Of the total eligible adults (n=509,766), 30% were receiving high-intensity statin therapy (atorvastatin 40–80mg, rosuvastatin 20–40mg, or simvastatin 80mg). Moderate-intensity statin therapy (atorvastatin 10–20mg, fluvastatin 40mg twice daily or 80mg once daily [ER formulation], lovastatin 40mg, pitavastatin 2–4mg, pravastatin 40–80mg, rosuvastatin 5–10mg, simvastatin 20–40mg) was seen in 46% of patients and low-intensity statin therapy (fluvastatin 20–40mg, lovastatin 20mg, simvastatin 10mg, pitavastatin 1mg, pravastatin 10–20mg) was seen in 6.7% of patients. Eighteen percent of patients were not receiving any statin therapy.

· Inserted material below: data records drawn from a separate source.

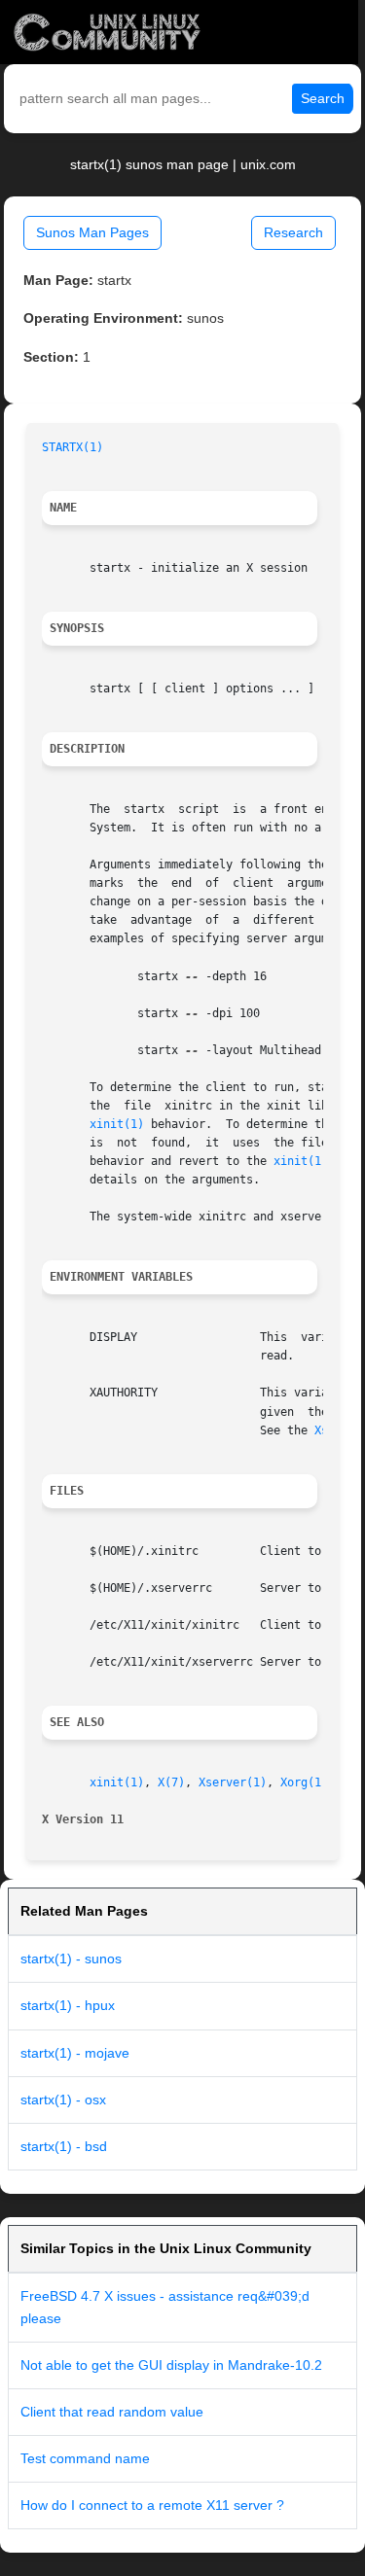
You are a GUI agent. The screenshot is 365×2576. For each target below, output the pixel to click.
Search (323, 98)
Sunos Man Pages (92, 232)
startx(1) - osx (63, 2099)
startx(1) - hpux (67, 2005)
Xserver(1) (233, 1782)
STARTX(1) (72, 447)
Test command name (85, 2458)
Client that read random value (111, 2411)
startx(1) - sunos (71, 1958)
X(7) (171, 1782)
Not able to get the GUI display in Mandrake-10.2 (171, 2365)
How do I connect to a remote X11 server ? (152, 2505)
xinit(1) (117, 1124)
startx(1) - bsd (63, 2146)
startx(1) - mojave (74, 2053)
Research (293, 232)
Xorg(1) (304, 1782)
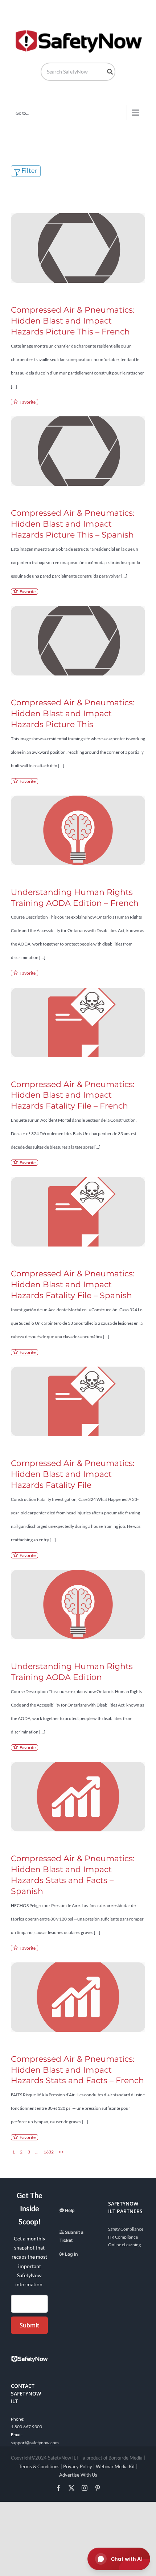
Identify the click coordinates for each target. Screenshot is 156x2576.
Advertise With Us (78, 2475)
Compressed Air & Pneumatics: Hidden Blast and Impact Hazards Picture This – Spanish (73, 524)
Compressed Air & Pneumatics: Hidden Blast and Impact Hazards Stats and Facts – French (77, 2070)
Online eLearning (124, 2244)
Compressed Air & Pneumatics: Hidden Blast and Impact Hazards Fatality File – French (73, 1095)
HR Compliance (123, 2237)
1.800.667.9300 (26, 2426)
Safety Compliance (125, 2229)
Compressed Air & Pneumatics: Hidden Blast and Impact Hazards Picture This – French (73, 321)
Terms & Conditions (39, 2466)
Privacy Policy (77, 2466)
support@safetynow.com (35, 2442)
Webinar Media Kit (115, 2466)
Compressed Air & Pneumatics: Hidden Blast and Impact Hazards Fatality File (73, 1474)
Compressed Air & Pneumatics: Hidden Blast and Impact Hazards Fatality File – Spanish (73, 1284)
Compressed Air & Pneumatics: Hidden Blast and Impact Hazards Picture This (73, 713)
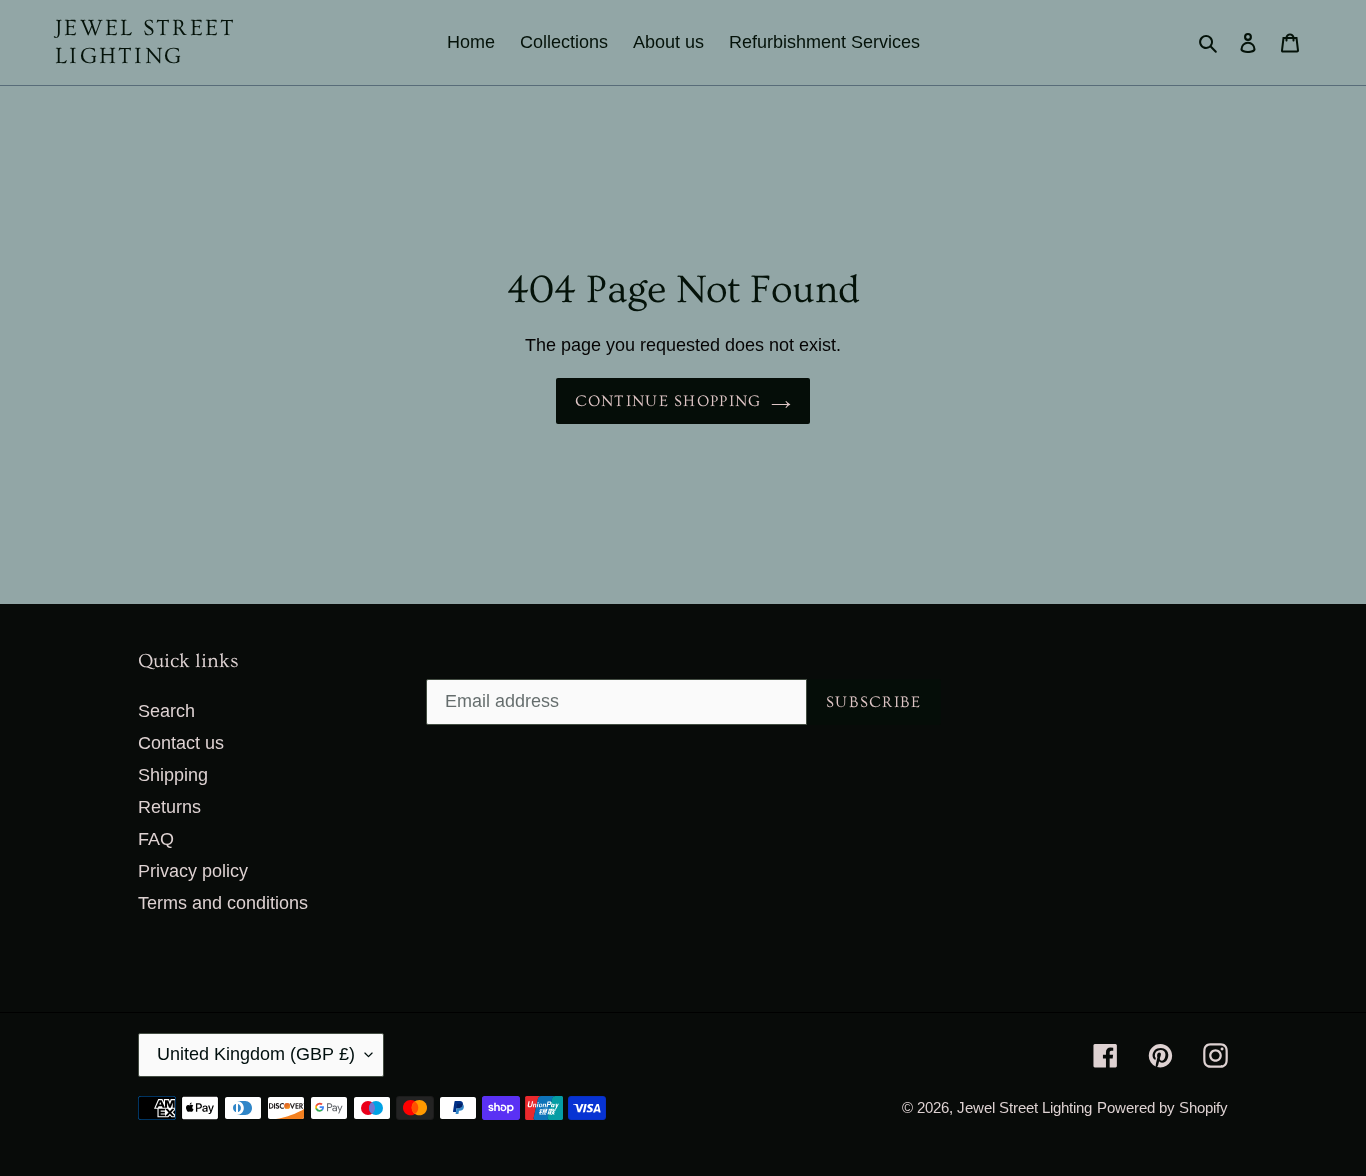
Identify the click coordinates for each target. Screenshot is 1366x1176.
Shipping (173, 775)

A correlation was seen between statin intensity and mortality where 1-year mortality rates of 4% were observed in those receiving high-intensity statin therapy, 4.8% for moderate-intensity statin therapy, 5.7% for low-intensity statin therapy, and 6.6% for no statin therapy. Also, maximum doses of high-intensity statins (atorvastatin 80mg and rosuvastatin 40mg) translated to the best survival advantage vs. submaximal doses of high-intensity statins. 

In addition, older adults aged >75 years demonstrated more consistent benefits of high-intensity statins than younger patients. 

Study findings suggest "there is a substantial opportunity for improvement in the secondary prevention of atherosclerotic cardiovascular disease [ASCVD] through optimization of intensity of statin therapy," stated study author Paul A. Heidenreich, MD, MS.